Selected excerpt:
In June 2001, Slovenia adopted the Law on Media providing rules and regulations for the entire media sphere. It paid regard to the provisions of the aquis communautaire for the media field – Directive on television without frontiers – Council Directive 89/552/EGS and Directive of the European Parliament and Council 97/36/ES – and the Council of Europe – Convention on cross-border television and the Protocol which amends the European Convention on cross-border television. The Act also contains provisions on implementing programme quotas in the programmes of television broadcasters operating under the jurisdiction of the RS.

The Post and Electronic Communications Agency of the RS, is an independent organisation which, in line with the Media Act, Audiovisual Media Services Act and Electronic Communications Act, has responsibilities relating to the functioning and development of telecommunications and the telecommunications market, the use of the radio frequency spectrum and other tasks relating to the set up and monitoring of radio and television activities.

Material:

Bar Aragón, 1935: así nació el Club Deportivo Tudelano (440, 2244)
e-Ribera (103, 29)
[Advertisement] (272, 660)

Work instructions:
(1) From the passage on Slovenian media law above, please set down word for word the stretch that begins at "In June 2001, Slovenia" and stops after "jurisdiction of the RS.".
(2) According to the passage on Slovenian media law, in what month and year did Slovenia adopt the Law on Media?
(3) Write what comes next in the passage on Slovenian media law, picking up after its final sentence.

Answers for the tasks:
(1)
In June 2001, Slovenia adopted the Law on Media providing rules and regulations for the entire media sphere. It paid regard to the provisions of the aquis communautaire for the media field – Directive on television without frontiers – Council Directive 89/552/EGS and Directive of the European Parliament and Council 97/36/ES – and the Council of Europe – Convention on cross-border television and the Protocol which amends the European Convention on cross-border television. The Act also contains provisions on implementing programme quotas in the programmes of television broadcasters operating under the jurisdiction of the RS.

(2) June 2001.

(3)
In 2006 the Act Amending the Media Act was adopted under the right wing coalition that introduced an annual call for pluralisation of the media, in the amount of approximately 4 million EUR and media call worth of 2.3 million EUR for programmes of special importance. Both measures have been contested by opposition as bias since the main criteria, i.e. "how balanced they report on politics, especially on ruling parties and opposition" ment in practise that for example in 2007 the biggest subsidy was given to the weekly established by the ruling party. In 2014 under the left wing coalition the amount for both calls decreased to 1.3 million EUR and 0.9 million EUR. In 2011 the Audiovisual Media Services Act was adopted, which transposes the audiovisual media services directive. The Directive amends the Television Without Frontiers Directive in a number of areas including enlargement in scope, advertising rules, advertising "unhealthy" foods and beverages in children's programmes, and promotes areas including media literacy, co & self regulation, and access for persons with a hearing or visual impairment. The Directive also has a significant cultural dimension and has a major influence on the shape of European broadcasting. This includes provisions in relation to quotas for European programming, short news reporting, rules on the insertion of advertising and the provisions in relation to the designation of certain events as events of major importance to society.

Audiovisual media services act therefore nullifies a part of the Media Act and regulates the following areas:

  • protection of children and minors;
  • promotion of the distribution and production of european audiovisual works;
  • audiovisual commercial communication;
  • television advertising and teleshopping; and
  • exclusive rights and right to short news reports.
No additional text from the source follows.